── WORKING DATA

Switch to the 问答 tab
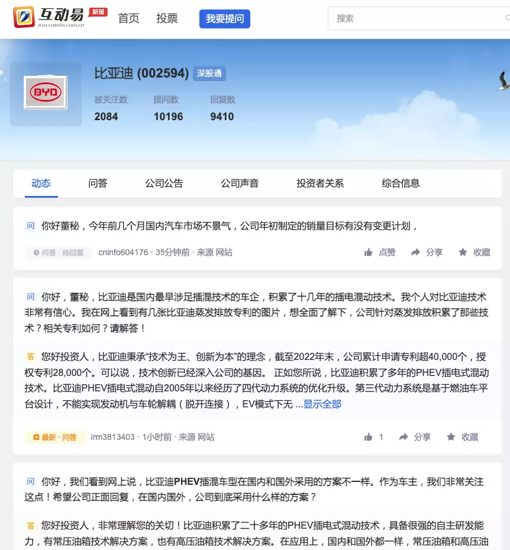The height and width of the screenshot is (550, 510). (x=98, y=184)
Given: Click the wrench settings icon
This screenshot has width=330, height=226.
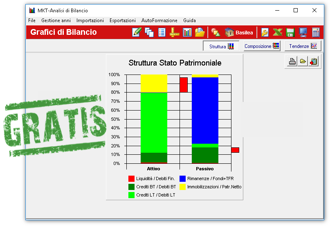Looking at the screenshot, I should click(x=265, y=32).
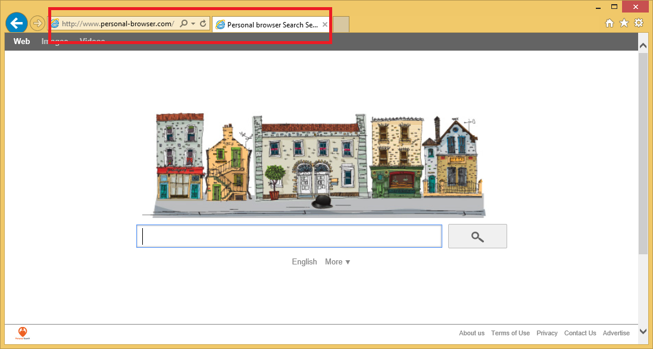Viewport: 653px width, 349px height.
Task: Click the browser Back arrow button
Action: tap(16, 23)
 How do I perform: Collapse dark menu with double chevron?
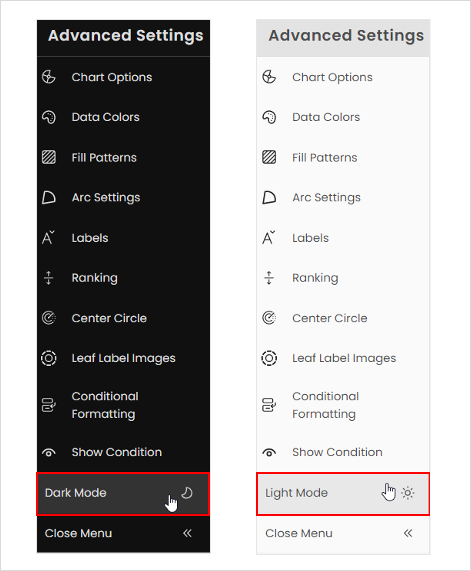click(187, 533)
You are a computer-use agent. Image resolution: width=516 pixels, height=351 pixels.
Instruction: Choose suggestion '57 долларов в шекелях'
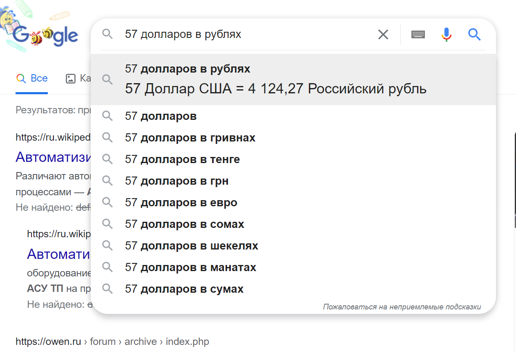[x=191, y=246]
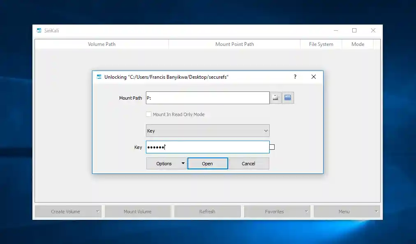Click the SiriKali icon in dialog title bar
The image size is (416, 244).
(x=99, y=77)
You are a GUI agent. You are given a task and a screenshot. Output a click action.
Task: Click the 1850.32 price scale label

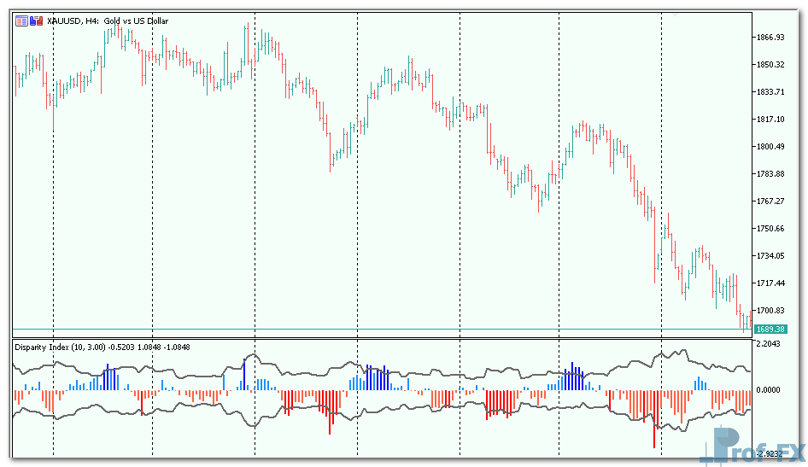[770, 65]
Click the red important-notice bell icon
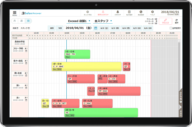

────

◆ WHAT TO WORK ON ◆
Scan the data above for the string "agent". Copy every line in which it appears.

◆ RESPONSE ◆
You are a computer-use agent. Image resolution: width=516 pixels, height=351 pixels.
You are a GUI agent. You are given a task and a screenshot. Output a click action.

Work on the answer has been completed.